This article is part of an exclusive month-long program on CAREEREALISM to help readers break free of The Golden Handcuff Effect. Click HERE to learn more about the Professional Emancipation Project, a.k.a. The P.E.P. Talk. Did you know that you can actually find work from home jobs from Fortune 500 companies, government agencies, or businesses with a national footprint? There once was a time when going to work meant that you had to get up early in the morning, get dressed, make breakfast, rush out the door, drive in hours of traffic, and arrive at a remote location to perform your job. You assume that this is the only lifestyle – isn’t this what everyone does? Your employment circumstances look exactly like your parents’ way of life. The working world is changing – old business conventions are being replaced with new technologies. New business models are replacing their venerable older models. Both businesses and government are realizing that making it easy for their employees to telecommute can be cost effective, have major impact on work life balance, and help them retain a happy, dedicated, workforce.

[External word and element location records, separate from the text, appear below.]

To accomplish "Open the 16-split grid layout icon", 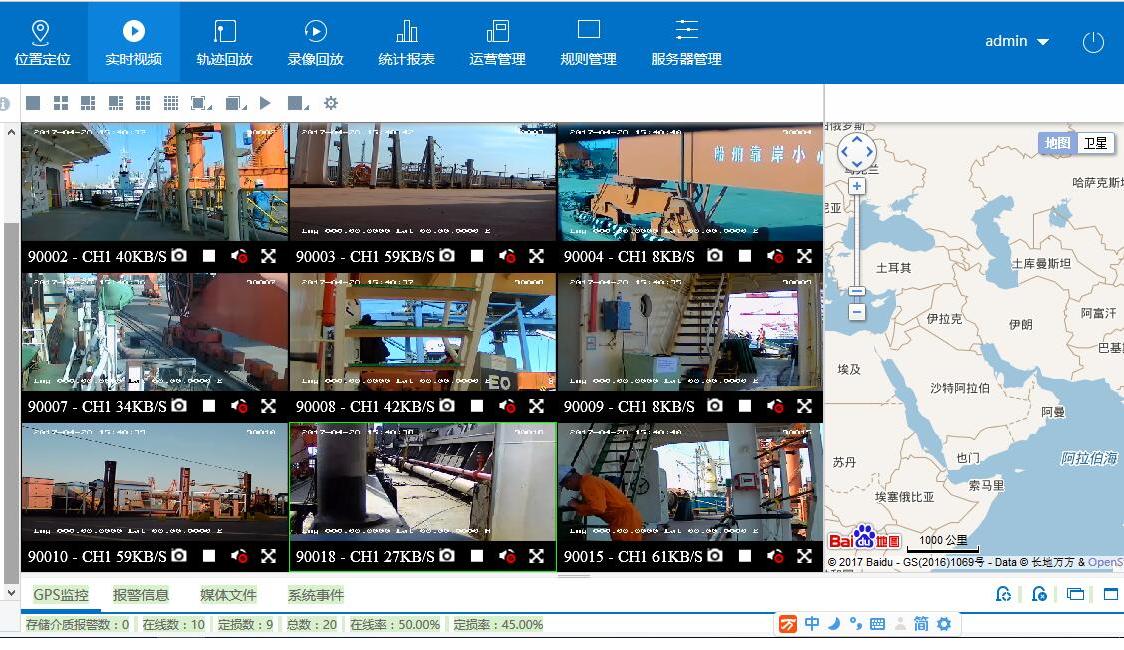I will 171,103.
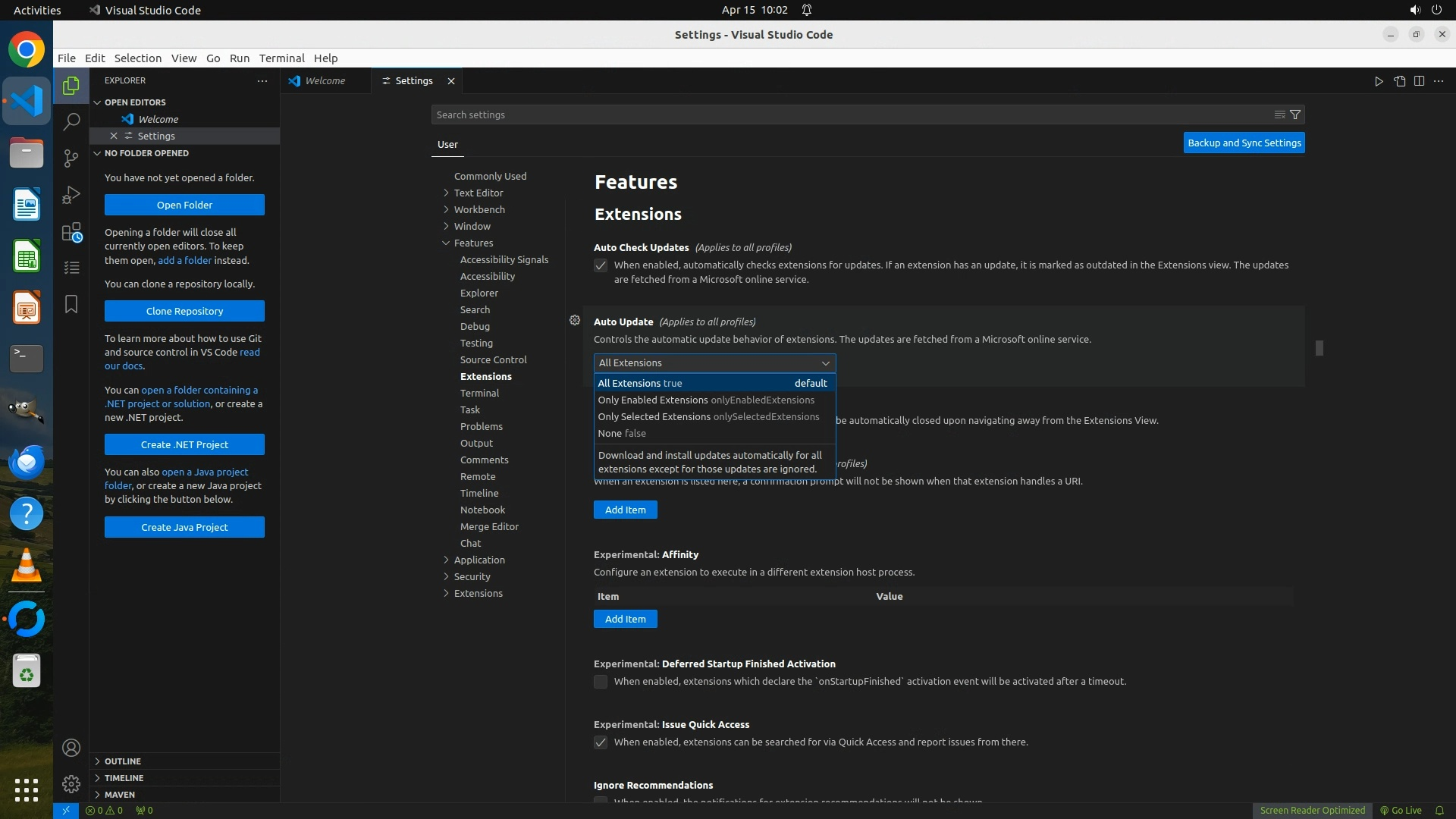This screenshot has height=819, width=1456.
Task: Expand the Text Editor settings category
Action: tap(478, 193)
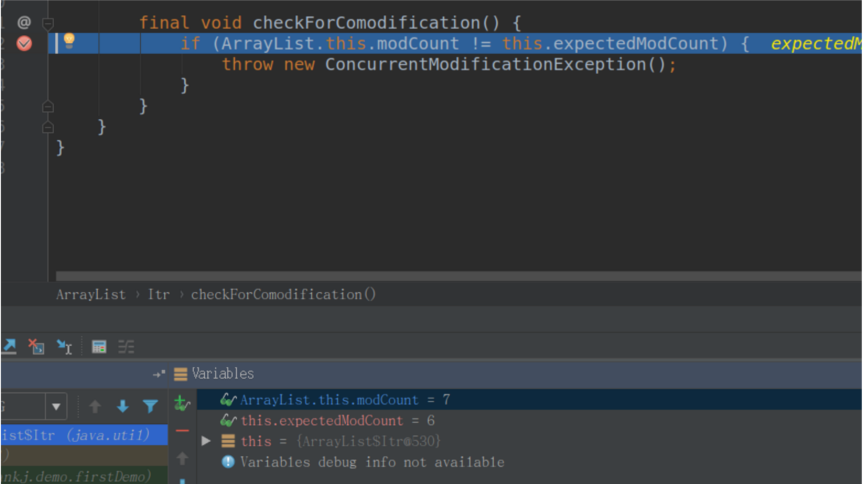The width and height of the screenshot is (863, 484).
Task: Click the @ override gutter icon
Action: [x=24, y=22]
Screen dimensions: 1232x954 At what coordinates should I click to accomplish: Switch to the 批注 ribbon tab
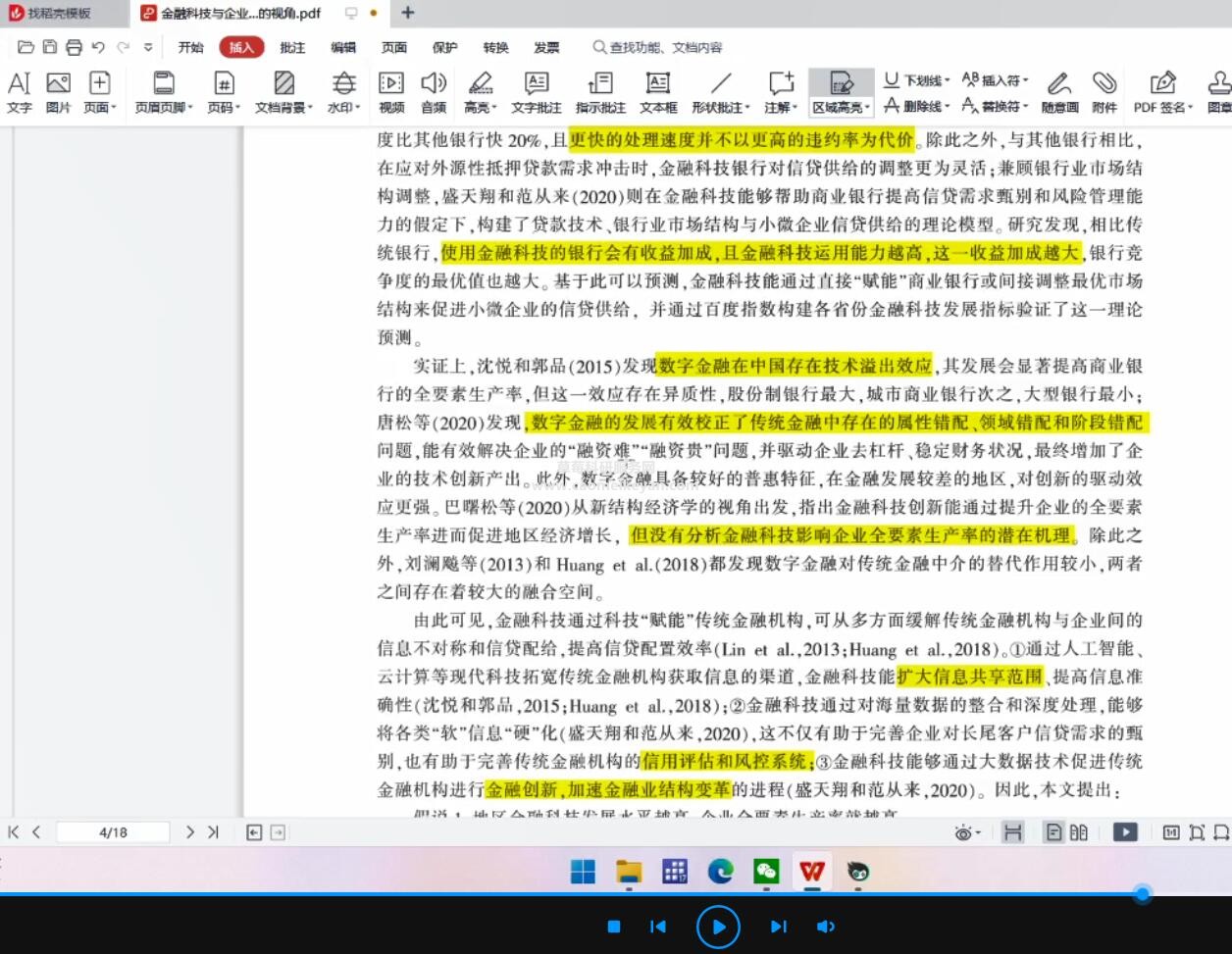point(292,47)
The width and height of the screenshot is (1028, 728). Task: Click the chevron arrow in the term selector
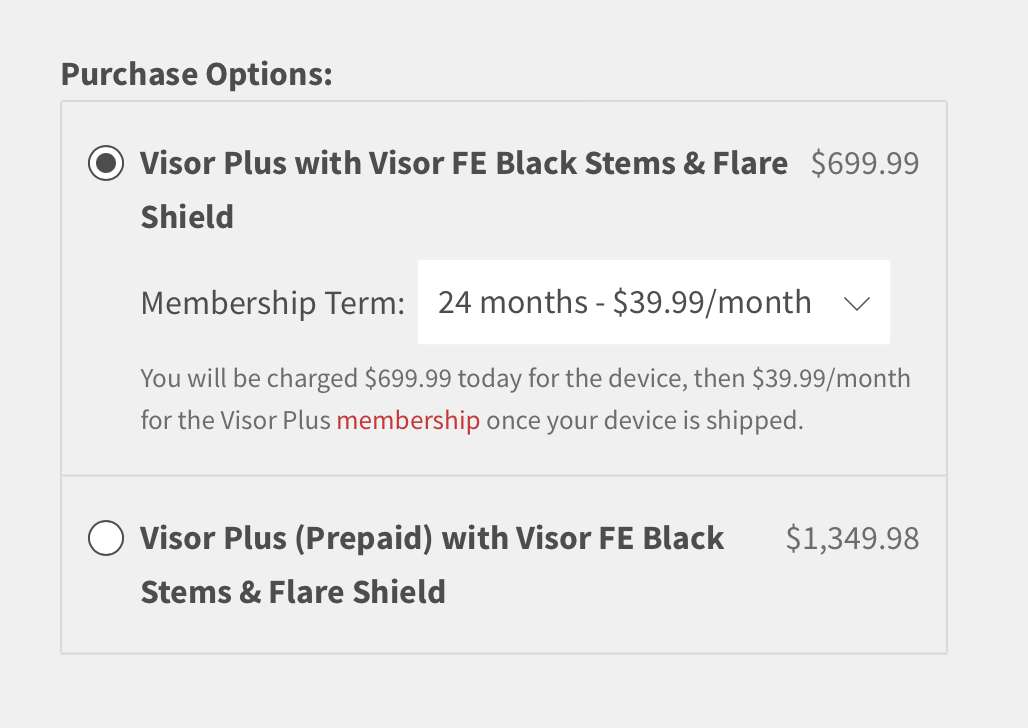point(857,303)
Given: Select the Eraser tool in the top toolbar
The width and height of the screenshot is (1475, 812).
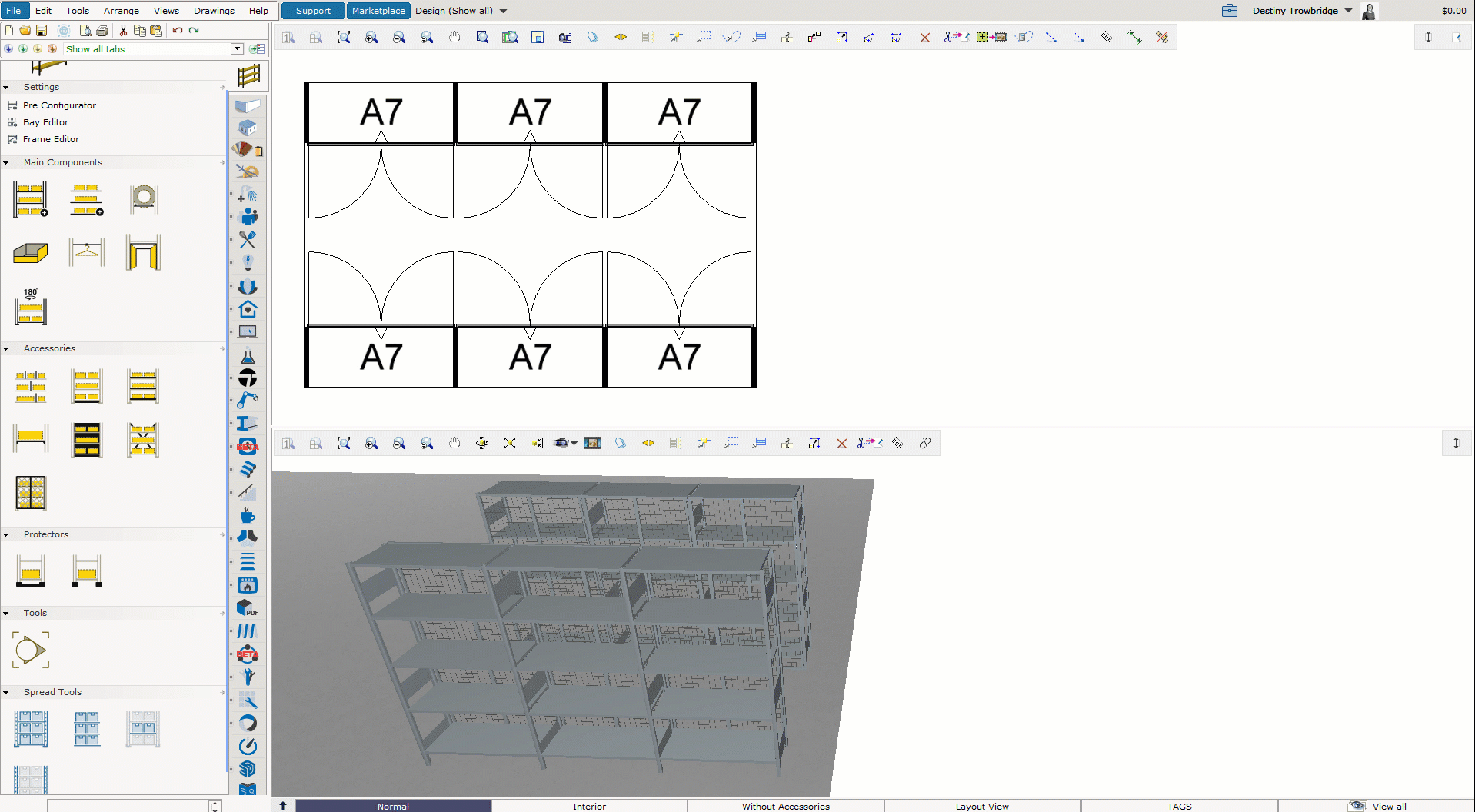Looking at the screenshot, I should [x=592, y=36].
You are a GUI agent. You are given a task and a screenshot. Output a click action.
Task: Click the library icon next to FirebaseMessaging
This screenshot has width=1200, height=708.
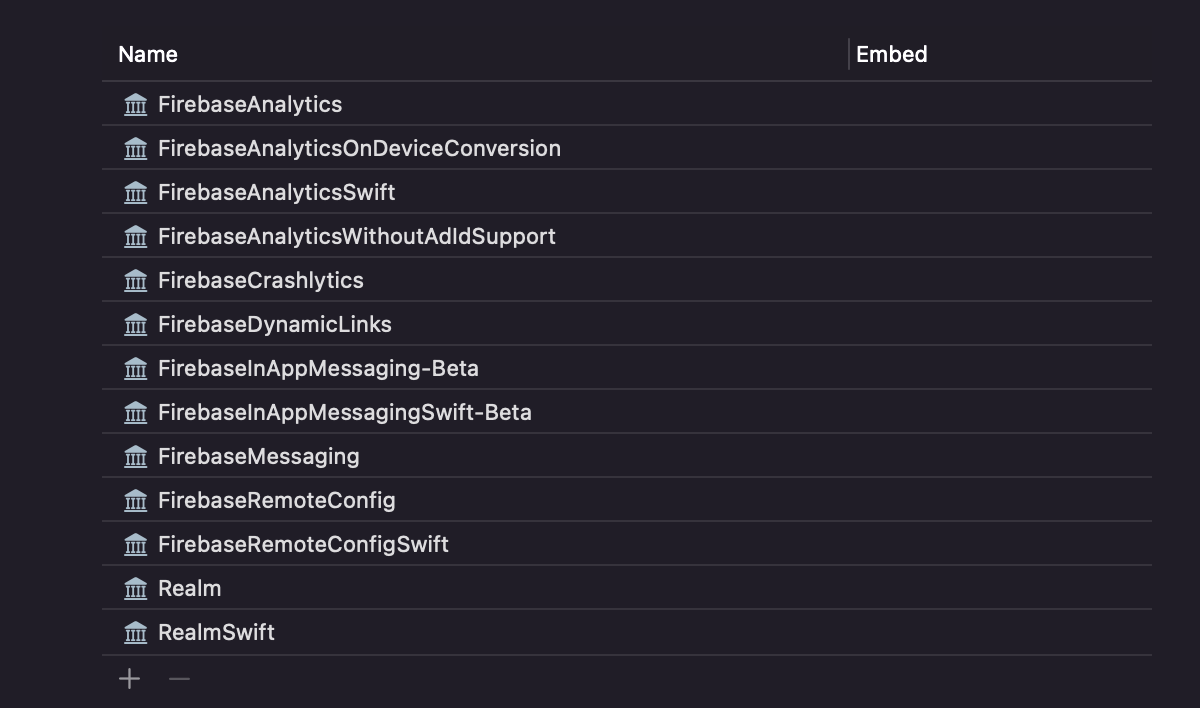pos(135,456)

Hundreds Of Work From Home Jobs

Contrary to public opinion, there are hundreds of legitimate home-based opportunities, provided by companies, and U.S. Federal and State agencies you know. The Internet revolution has created a new means of communication; as a result, many jobs that needed to be performed on the business site, are now perfectly performed in the home. In addition, the fear that work performance levels would sink, due to lack of direct management, is no longer an issue, because of the cutting edge advancements in the fields of communication and data technology.

So, What Are My Options?

You can telecommute from home as an employee, or as an independent contractor, otherwise known as a freelancer. Some telecommuting positions allow the worker to be home all the time. Other telecommuting programs require the worker to spend some time in the office during the week but allow them to complete the majority of their work at home. You can find work from home jobs with Fortune 500 companies, like AT&T, Dell, Google and Amazon.com. Several large companies, and even the United States government have embraced telecommuting options for employees. At Dell, managers work with their teams of employees and make individual arrangements that can include working from home. Dell is just one of the many companies that have started to offer telecommuting for employees. You can also find work from home jobs within the U.S. Federal government. On December 9, 2010, The Telework Enhancement Act of 2010 (Act), was signed into law. The Act has had tremendous impact in aiding Federal agencies to broaden the telework experience for federal workers. You can find available government job listings offering telecommuter opportunities, by visiting USAJobs.gov, and entering the keyword telecommute in the search bar under “What.”

Micro-Entrepreneurship

Micro-entrepreneurship is a viable option if you want to begin to work from home, either to supplement your income, or build a home business. Micro-entrepreneurship is performing small jobs that can be done in your spare time. Some freelance websites allow you to list jobs that you are willing to do for a fee. Then, companies and individuals can hire you to complete the job. You can sell services that are in demand, and can be completed quickly, to build a substantial income on these freelancing websites. Most freelancers who use these websites, only receive part of their freelance income from the sites. As a micro-entrepreneur, you get to earn a great living, and sustain work from home jobs that you love. Fiverr.com, ODesk.com, Elance.com and Amazon’s Mturk.com are a few micro-sites that come to mind. If you are skilled in the creative arts, you can find fulfillment when sharing your talents as your business. Writers may find a way to write that first novel. Often, artists and writers need to keep working a regular job until they achieve some level of success with their art. Telecommuting or owning a home-based business may provide additional time at home, and flexibility, that the artists and writers can use to perfect their skills and use their talents.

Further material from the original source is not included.